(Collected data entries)

══════════

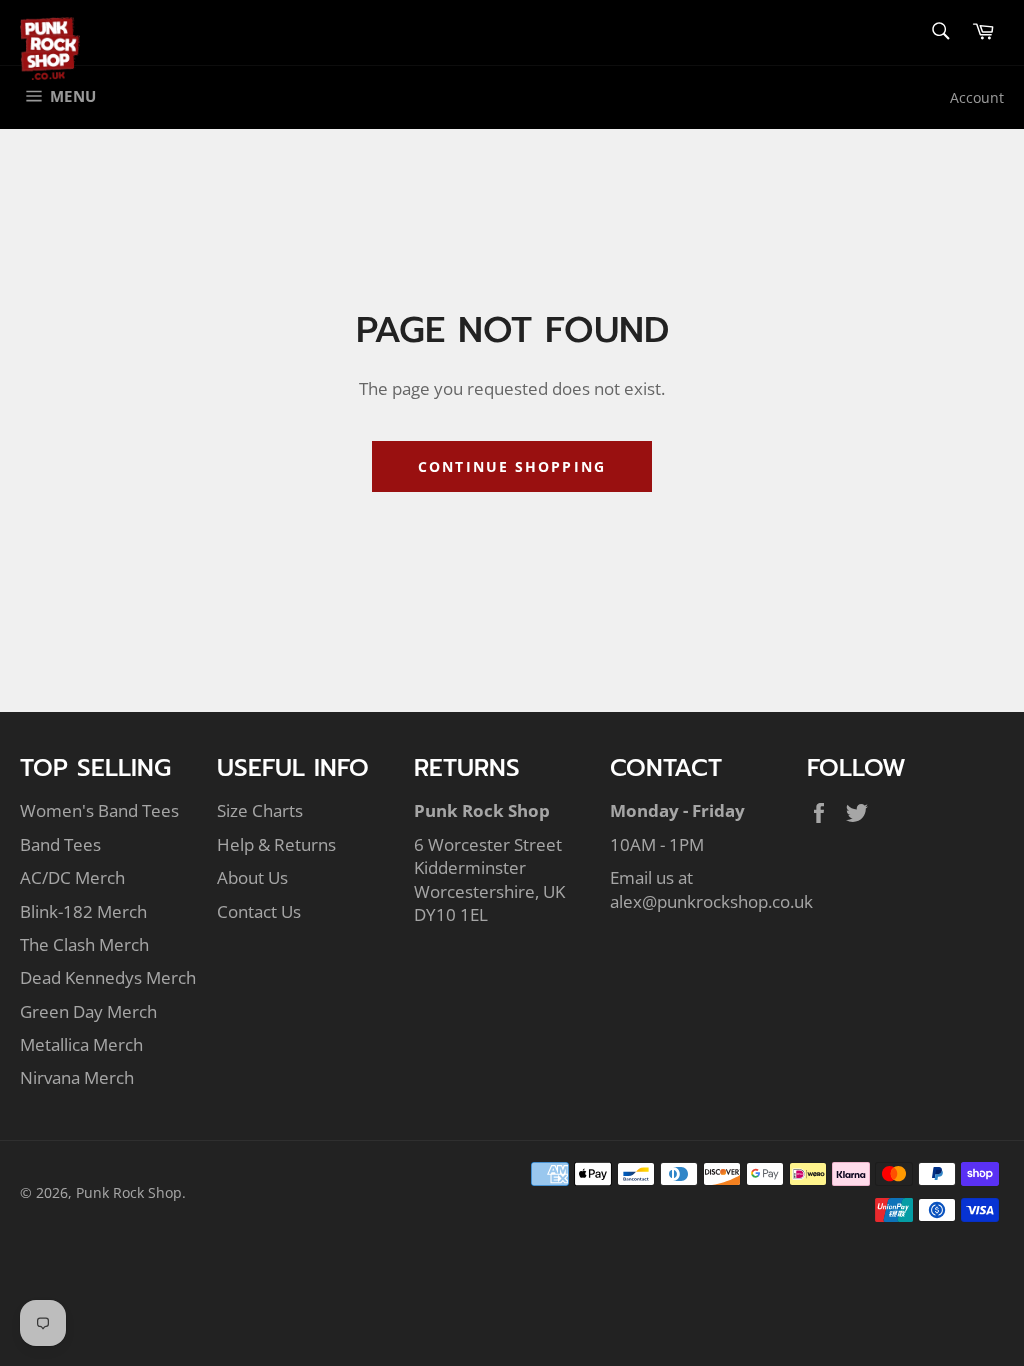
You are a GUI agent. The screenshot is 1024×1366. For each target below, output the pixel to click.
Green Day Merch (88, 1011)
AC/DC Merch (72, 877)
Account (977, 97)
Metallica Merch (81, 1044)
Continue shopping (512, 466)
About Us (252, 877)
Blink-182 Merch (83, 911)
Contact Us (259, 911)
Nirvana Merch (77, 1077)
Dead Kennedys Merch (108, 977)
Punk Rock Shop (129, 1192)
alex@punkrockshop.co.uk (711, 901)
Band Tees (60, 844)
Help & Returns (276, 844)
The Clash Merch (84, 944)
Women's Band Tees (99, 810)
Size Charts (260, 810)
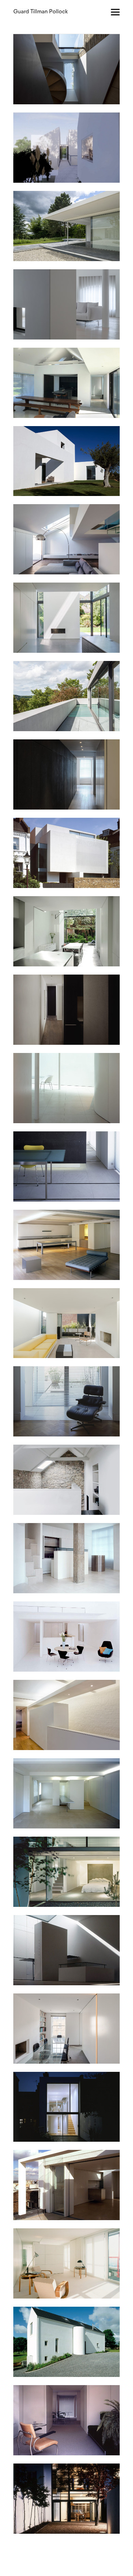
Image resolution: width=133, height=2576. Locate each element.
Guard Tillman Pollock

══════════

◆ **DIRECTIONS**
Say how many lines of the data include the word "each". Nothing other than the number should be given.

◆ **RESPONSE TO THIS EXERCISE**
2